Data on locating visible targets
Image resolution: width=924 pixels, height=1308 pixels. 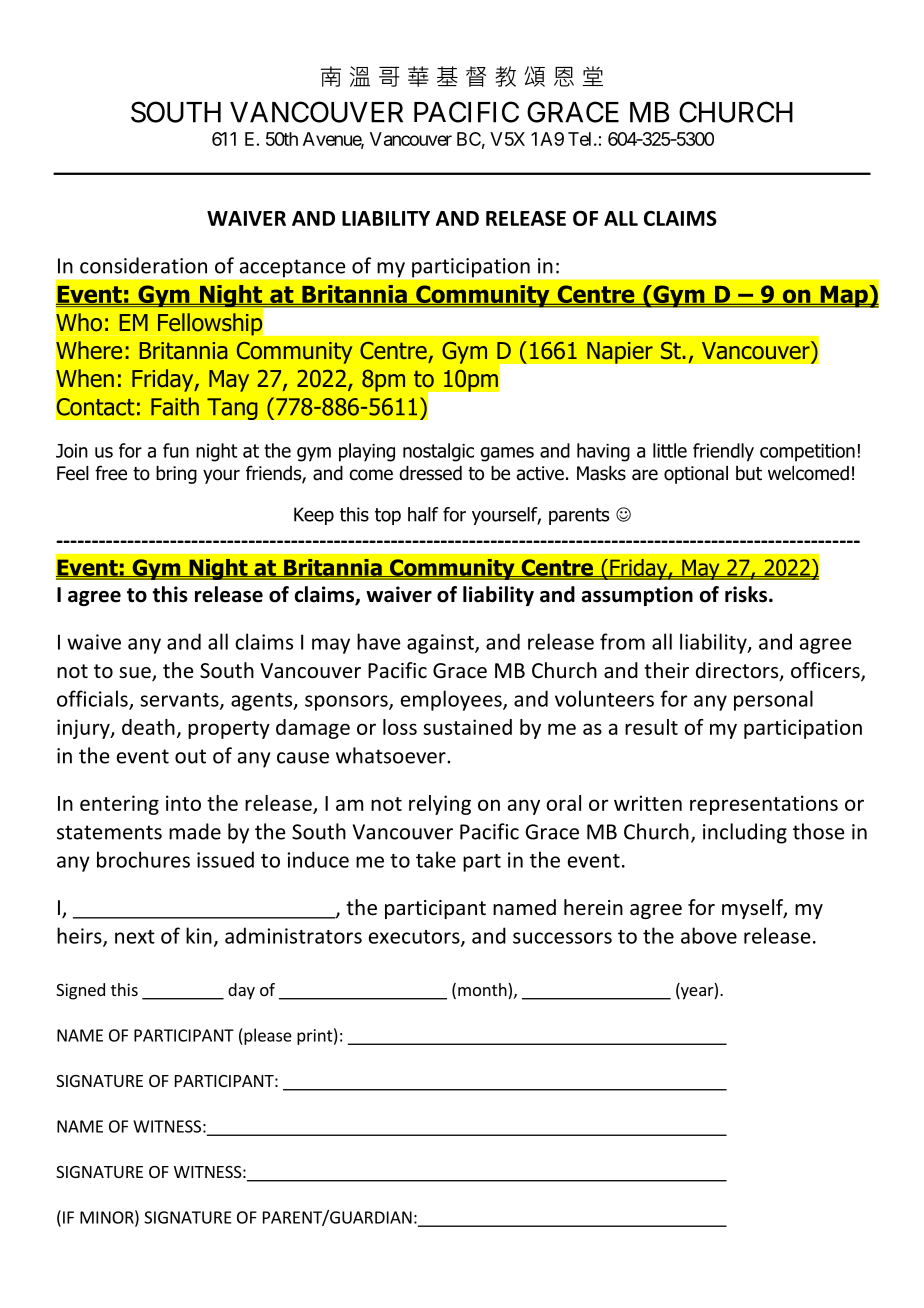 What do you see at coordinates (183, 803) in the screenshot?
I see `into` at bounding box center [183, 803].
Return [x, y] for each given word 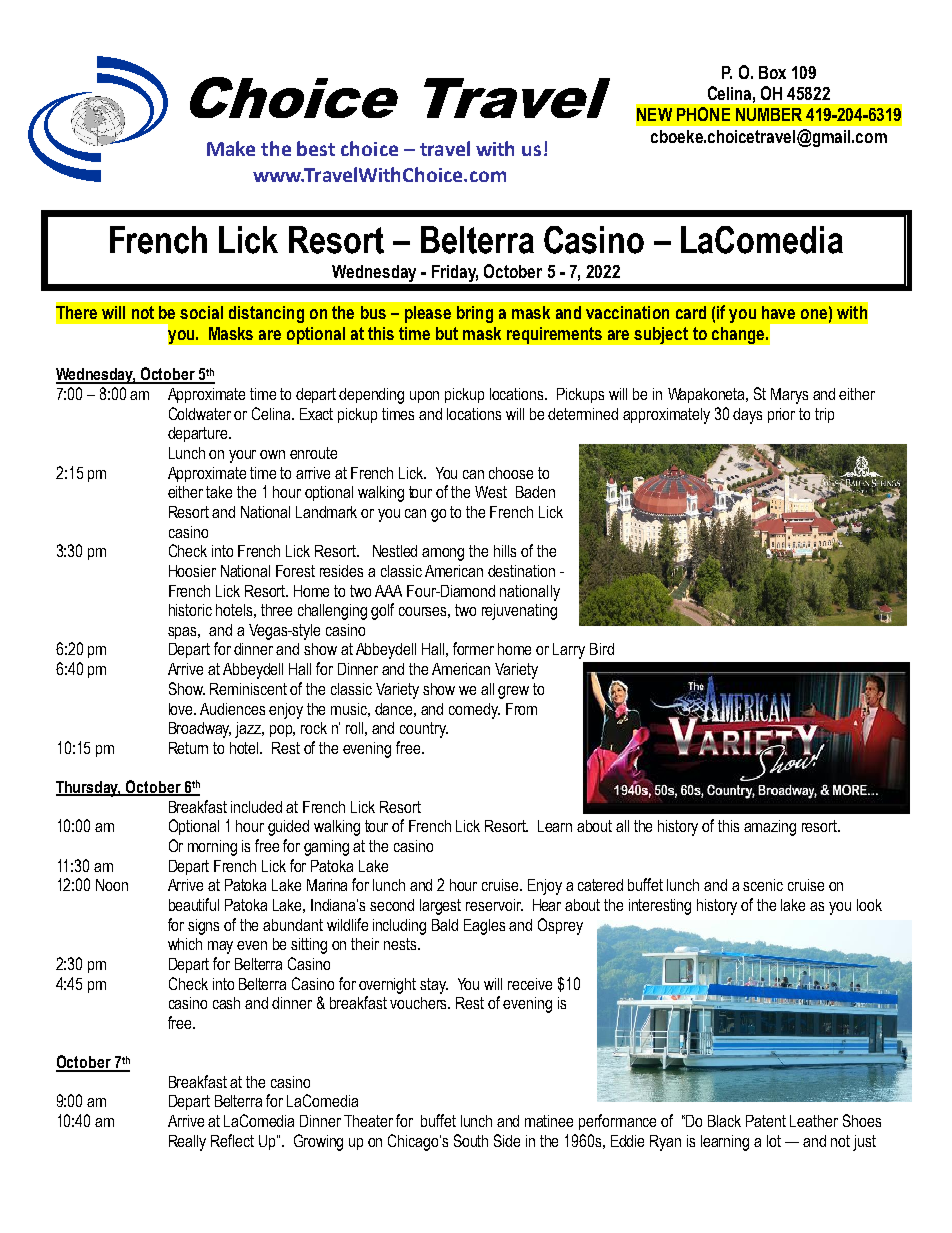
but [447, 333]
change [739, 335]
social [201, 312]
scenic [763, 885]
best [316, 148]
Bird [602, 649]
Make [231, 148]
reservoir [494, 905]
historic [190, 610]
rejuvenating [519, 612]
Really [187, 1143]
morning [212, 848]
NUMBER [769, 114]
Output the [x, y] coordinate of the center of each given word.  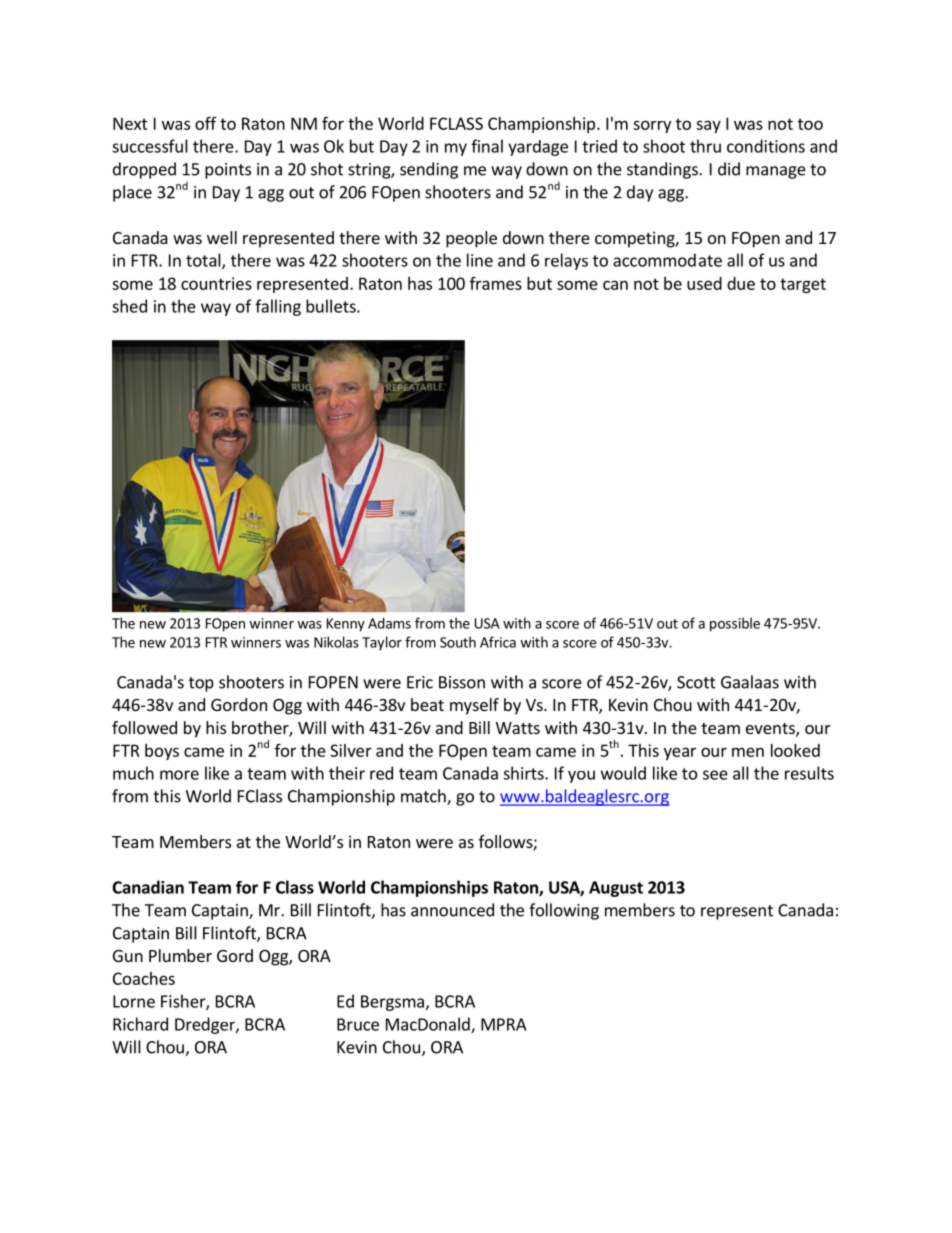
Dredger [206, 1025]
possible [735, 624]
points [228, 171]
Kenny [346, 625]
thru [705, 146]
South [458, 642]
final [487, 146]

• PROBLEM
Write out the lines of the entries as a numbered list, starting at the line that contains "morning [212, 848]" and ending at the last line of the entries, both included. Skip any blank lines, and leave the pictures out.

• FINAL RESULT
1. morning [212, 848]
2. NUMBER [769, 114]
3. Output the [x, y] coordinate of the center of each given word.  
4. Dredger [206, 1025]
5. possible [735, 624]
6. points [228, 171]
7. Kenny [346, 625]
8. thru [705, 146]
9. South [458, 642]
10. final [487, 146]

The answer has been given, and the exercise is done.